Mars is one of six children and came from a musical family which exposed him to a diverse mix of music genres, including first and foremost Rock and Roll, and later reggae, hip hop, and rhythm and blues. His mother was both a singer and a dancer, and his father performed Little Richard’s music, which inspired him as a young child. His uncle was an Elvis Presley impersonator, and also encouraged three-year-old Mars to perform songs on stage by Presley and Michael Jackson. At the age of four, Mars began performing five days a week with his family’s band, The Love Notes, and became known in Hawaii for his impersonation of Elvis Presley. When he was five he urinated on himself during a performance of Presley’s “Can’t Help Falling in Love” (1961), which led his parents to think they could be making a mistake. However, Mars never wavered. In 1990, Mars was featured in the Hawaiian tabloid shopper MidWeek as “Little Elvis” and performed in the halftime show of the 1990 Aloha Bowl.

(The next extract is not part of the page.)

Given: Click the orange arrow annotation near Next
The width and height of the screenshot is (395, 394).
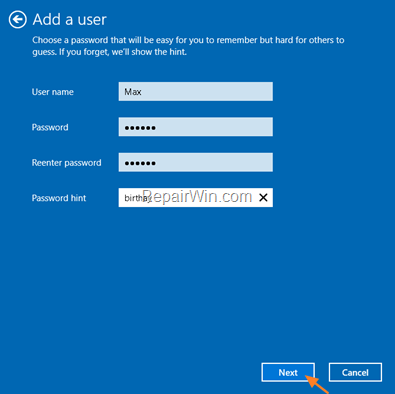Looking at the screenshot, I should 317,384.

In 1992, he appeared in a cameo role in the film Honeymoon in Vegas and was interviewed by Pauly Shore on MTV. When Mars was six years old, he was featured on The Arsenio Hall Show and throughout grade school, he performed with his family’s band, two shows a night, covering Frankie Lymon and Little Anthony. When he was a child he had a small version of a drum set, guitar, piano, and some percussion and learned to play the instruments. When Mars was 12, his parents divorced, ending The Love Notes act. His father’s various businesses which ranged from temporary-tattoo parlors to memorabilia shops, failed. As a result there was no longer a steady source of income. He moved out of his parents’ house along with his brother and father. They lived in the “slums of Hawaii”, on the back of a car, on rooftops, and in an abandoned bird zoo, Paradise Park, where his father worked before it closed. Mars transferred to another school and was bullied initially, but he became popular in the last days of school.
The time Mars spent impersonating Presley had a major impact on his musical evolution and performing techniques. He later began playing guitar after being inspired by American rock guitarist Jimi Hendrix. In 2010, he also acknowledged his Hawaiian roots and musical family as an influence, explaining: “Growing up in Hawaii made me the man I am. I used to do a lot of shows in Hawaii with my father’s band. Everybody in my family sings, everyone plays instruments… I’ve just been surrounded by it.” When he attended President Theodore Roosevelt High School in Honolulu he sang in a group called The School Boys, who did several shows including opening for his father’s new band, performing songs by the Isley Brothers and the Temptations. The singer, while in high school, became well known in Hawaiian entertainment, becoming the opening gig for a huge magic show and impersonating Michael Jackson in a celebrity-impersonators show, making $75 per performance.
After his sister who lived in Los Angeles played his demo for Mike Lynn (the head of A&R at Dr. Dre’s Aftermath Entertainment record label), Lynn summoned Mars to Los Angeles. In 2003, shortly after graduating from high school at the age of 17, Mars moved to Los Angeles to pursue a musical career. At the time, he lived on Mansfield Avenue and was surprised by the poverty and squalor of the neighborhood. He adopted his stage name from the childhood nickname his father gave him, adding “Mars” at the end because: “I felt like I didn’t have no pizzazz, and a lot of girls say I’m out of this world, so I was like I guess I’m from Mars.”[19] Moreover, the adoption of his stage name was also an effort to “avoid being stereotyped”, as the music industry tried to pigeonhole him as another Latin artist. They even tried to convince Mars to sing in Spanish.